Recognition might begin with the identification of features in the input pattern. With these features appropriately catalogued, you can start assembling the larger units. The features that are relevant here are not the features of the raw input. Instead, the features that we use are the ones in our organized perception of the input. We recognize objects by detecting the presence of the relevant features.
Advantages of a feature-based system:
  1. Features such as line segments and curves could serve as general-purpose building blocks. Not only would these features serve as the basis for recognizing letters, but they could also serve as the basis for recognizing other, more complex visual patterns, opening the possibility of a single object-recognition system able to deal with a wide variety of targets.
  2. We have noted that people can recognize many variations on the objects they encounter - A's in different fonts or different handwritings. But although the various As are different from each other in overall shape, they do have a great deal in common: two inwardly sloping lines and a horizontal crossbar.
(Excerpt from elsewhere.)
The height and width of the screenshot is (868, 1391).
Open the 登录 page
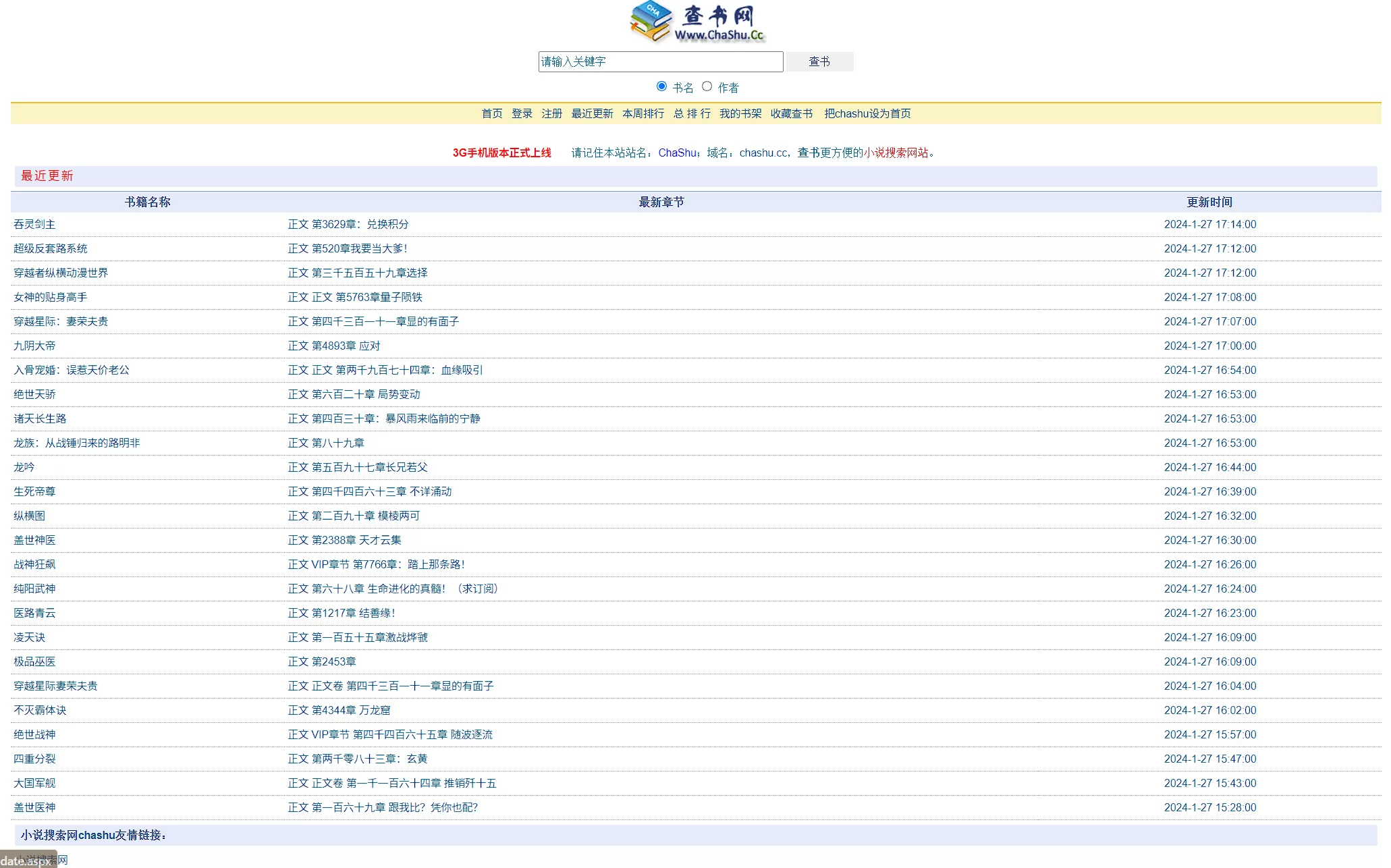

Focusing on features might allow us to recognize As despite their apparent diversity.
  3. Several lines of data indicate that features do have priority in our perception of the world. The difference between angles and cuves jumps out immediately. Same holds for differences in color, orientation, and many other simple features.
  4. Other results suggest that the detection of features is a separate step in object recognition, followed by subsequent steps in which the features are assembled into more complex wholes.